Outre le modèle économique du festival, la question de la concurrence et de la difficulté pour certaines compagnies d’exister au sein du Off a été abordée. Les nombres de spectacles et de salles se sont largement développés, alors que le nombre de spectateurs est resté plus ou moins le même. De plus, les programmateurs ont tendance à se concentrer sur les principales salles, les théâtres permanents et les compagnies avec lesquelles ils ont déjà travaillé. Dans ce contexte, certains ont proposé un label découvreur de talents, tandis que d’autres ont souhaité revenir à un festival de création, où un même spectacle ne pourrait être joué durant deux ou trois ans maximum. Certains participants se sont demandé s’il ne fallait pas envisager une autre ville pour accueillir le Off. Cela permettrait au festival de ne pas être concurrencé par le In et peut-être d’être accueilli dans de meilleures conditions, les infrastructures de la ville d’Avignon étant dépassées par l’ampleur du festival. Le Off pourrait devenir un festival itinérant, qui se tiendrait dans une capitale régionale différente chaque été.

D’autres personnes se sont interrogées sur le côté éco-responsable du festival et le folklore des affiches. Celles-ci n’assurent pas forcément une visibilité optimale aux différents spectacles et représentent un énorme gâchis. Toutefois, le tout numérique n’est pas non plus une solution, puisque certains publics ne sont pas à l’aise avec la technologie.  

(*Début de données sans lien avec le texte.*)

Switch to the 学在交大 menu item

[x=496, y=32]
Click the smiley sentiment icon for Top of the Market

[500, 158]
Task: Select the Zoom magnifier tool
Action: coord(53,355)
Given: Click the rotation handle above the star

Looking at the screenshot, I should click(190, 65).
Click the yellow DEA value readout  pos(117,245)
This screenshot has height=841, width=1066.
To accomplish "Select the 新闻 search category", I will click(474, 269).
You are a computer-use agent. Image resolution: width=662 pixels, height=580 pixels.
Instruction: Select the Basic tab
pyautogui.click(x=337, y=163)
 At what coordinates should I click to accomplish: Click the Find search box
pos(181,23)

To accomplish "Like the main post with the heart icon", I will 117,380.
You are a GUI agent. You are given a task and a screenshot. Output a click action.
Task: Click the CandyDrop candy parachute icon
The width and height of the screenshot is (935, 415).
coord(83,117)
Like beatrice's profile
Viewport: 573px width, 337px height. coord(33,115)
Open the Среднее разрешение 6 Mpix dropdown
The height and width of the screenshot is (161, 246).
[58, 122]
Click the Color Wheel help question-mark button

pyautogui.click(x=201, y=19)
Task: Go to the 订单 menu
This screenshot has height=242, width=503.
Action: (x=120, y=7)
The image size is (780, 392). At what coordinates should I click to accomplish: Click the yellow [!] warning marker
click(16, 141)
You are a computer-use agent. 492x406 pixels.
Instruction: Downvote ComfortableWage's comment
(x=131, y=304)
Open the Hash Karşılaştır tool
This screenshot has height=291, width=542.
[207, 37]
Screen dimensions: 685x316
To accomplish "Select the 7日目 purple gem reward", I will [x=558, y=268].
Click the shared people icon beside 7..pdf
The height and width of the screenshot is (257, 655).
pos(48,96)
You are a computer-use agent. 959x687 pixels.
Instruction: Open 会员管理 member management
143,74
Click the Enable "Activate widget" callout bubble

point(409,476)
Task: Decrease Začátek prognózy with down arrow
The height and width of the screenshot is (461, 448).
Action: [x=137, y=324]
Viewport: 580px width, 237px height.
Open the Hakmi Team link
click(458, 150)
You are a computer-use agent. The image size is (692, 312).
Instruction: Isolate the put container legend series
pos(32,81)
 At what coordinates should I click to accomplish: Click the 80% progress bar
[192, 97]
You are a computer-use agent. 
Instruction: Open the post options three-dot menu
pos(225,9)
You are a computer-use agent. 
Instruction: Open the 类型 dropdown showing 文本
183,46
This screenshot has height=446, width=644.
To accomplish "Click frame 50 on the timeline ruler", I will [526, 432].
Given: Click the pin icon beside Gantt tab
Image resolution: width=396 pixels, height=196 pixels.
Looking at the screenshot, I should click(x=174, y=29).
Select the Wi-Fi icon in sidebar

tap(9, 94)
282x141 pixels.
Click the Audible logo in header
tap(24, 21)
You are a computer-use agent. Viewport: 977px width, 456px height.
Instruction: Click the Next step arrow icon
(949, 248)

Enfin, toutes ces pistes de réflexion ne sauraient voir le jour et être pérennisées si elles ne sont pas portées par une organisation forte, d’où la question de la gouvernance du festival. Une SCIC, société coopérative d’intérêt collectif, pourrait être envisagée pour réunir tous ceux qui gravitent autour du Off. Il est important d’acter la création d’une organisation du festival pour peser davantage dans les décisions prises, une organisation qui aurait la légitimité d’agir au nom du Off.

De ces premiers échanges ressort une envie de renouer avec un festival plus humain et responsable, invitant à découvrir de nouvelles créations. Si vous aussi, vous partagez ce rêve, n’hésitez pas à participer aux commissions pour qu’il devienne réalité !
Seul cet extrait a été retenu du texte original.